## start
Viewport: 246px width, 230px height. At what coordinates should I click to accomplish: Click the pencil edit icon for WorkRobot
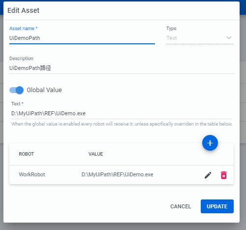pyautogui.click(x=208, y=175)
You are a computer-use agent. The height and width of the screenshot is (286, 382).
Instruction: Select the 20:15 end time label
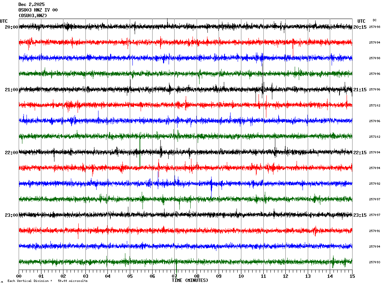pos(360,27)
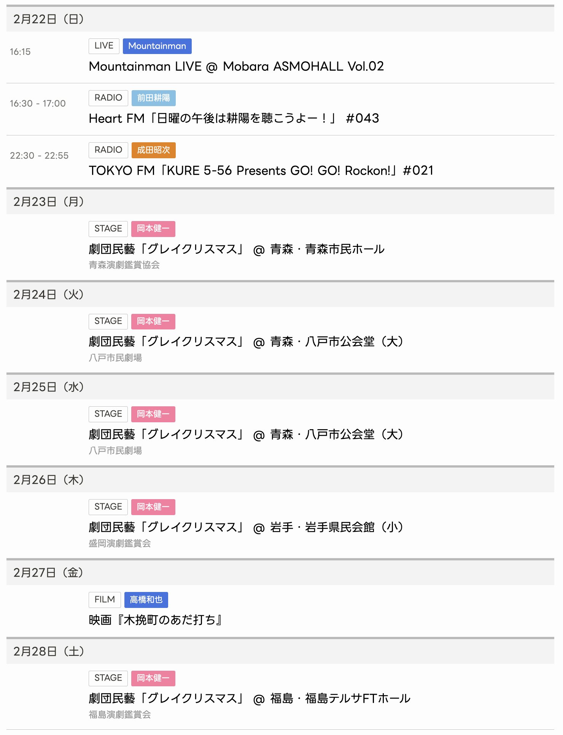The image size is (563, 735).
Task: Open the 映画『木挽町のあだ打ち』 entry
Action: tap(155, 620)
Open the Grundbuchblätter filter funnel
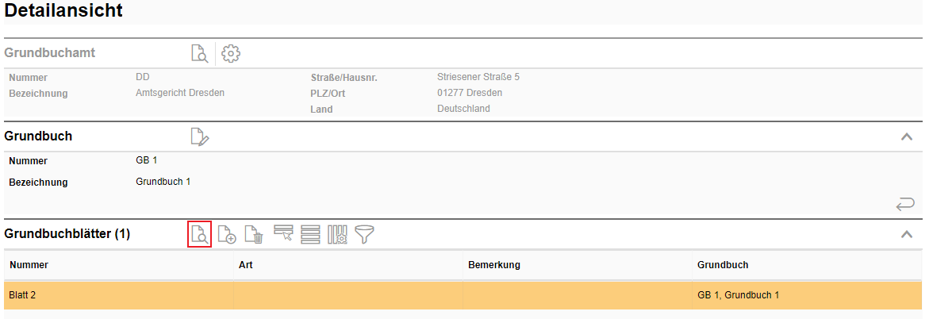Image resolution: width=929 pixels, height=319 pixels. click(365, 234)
## end
▶ What is needed
Write out all of the records above word for word, leaving out the pictures.

▶ Written reply
Viewport: 246px width, 230px height. At what coordinates should I click to accomplish: Click the pencil edit icon for WorkRobot
pyautogui.click(x=208, y=175)
You are a computer-use agent. The height and width of the screenshot is (286, 382).
Instruction: Select the 20:15 end time label
pos(360,27)
The image size is (563, 735).
Task: Open the 映画『木挽町のあだ打ち』 entry
Action: tap(155, 620)
Open the Grundbuchblätter filter funnel
Image resolution: width=929 pixels, height=319 pixels. click(365, 234)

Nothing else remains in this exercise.